El maratón de la memoria llegó a bordo del Cadillac solitario de Los Trogloditas, sin Loquillo pero reivindicando el talento de Sabino Méndez, uno de los músicos esenciales de la historia del rock en español. Sobre el escenario, una banda solvente y profesional que evocó con eficacia los éxitos del grupo y movió más de una cadera ante el gesto estupefacto de los más jóvenes.

Después llegó el turno de Danza Invisible, con un hiperactivo y logorreico Javier Ojeda, aparentemente más preocupado por trasladar sus mensajes al público que por cantar, pero que fue de menos a más para desgranar las canciones de una banda precursora del mejor pop en castellano. Con ganas de agradar, Danza Invisible invitó a corear todos sus grandes éxitos y desempolvó algunas de las buenas canciones de sus inicios.
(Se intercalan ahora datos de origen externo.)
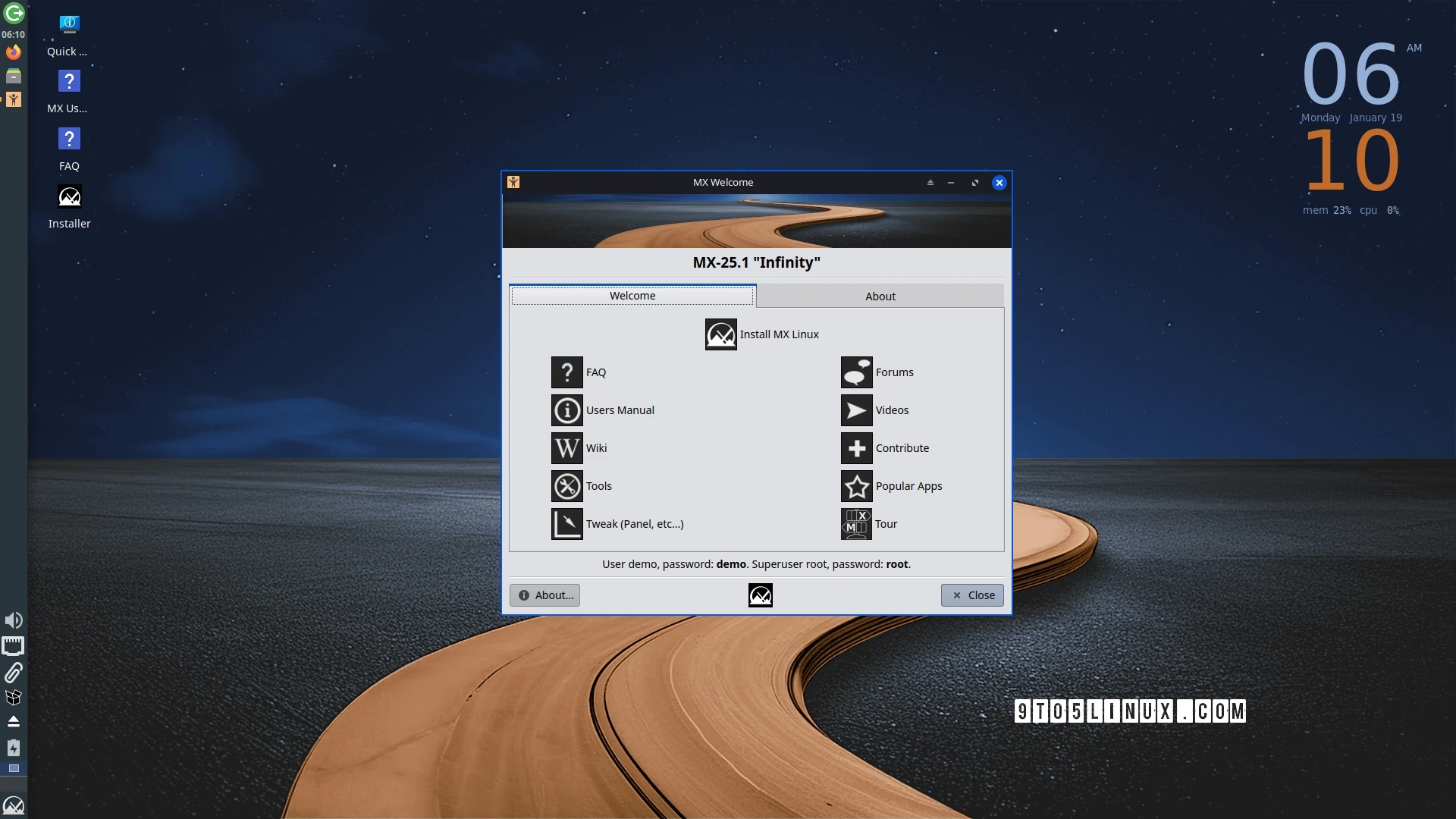Open the Users Manual
The image size is (1456, 819).
(603, 410)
Y el descoloque llegó al final. Los Rebeldes agitaron definitivamente un concierto que tuvo el mejor colofón con el rock esencial del combo de Carlos Segarra, al que la edad no ha restado un ápice de energía. El hombre que descubrió los efectos de la mescalina a una generación, y que quiso ser una estrella del rock and roll puso lo mejor de si mismo para cerrar ya bien entrada la madrugada un concierto que, a buen seguro, hizo que muchos buscaran al llegar a casa sus viejas cintas de casette y ponerlas en su pletina. Que siga la marcha… si nos dejan.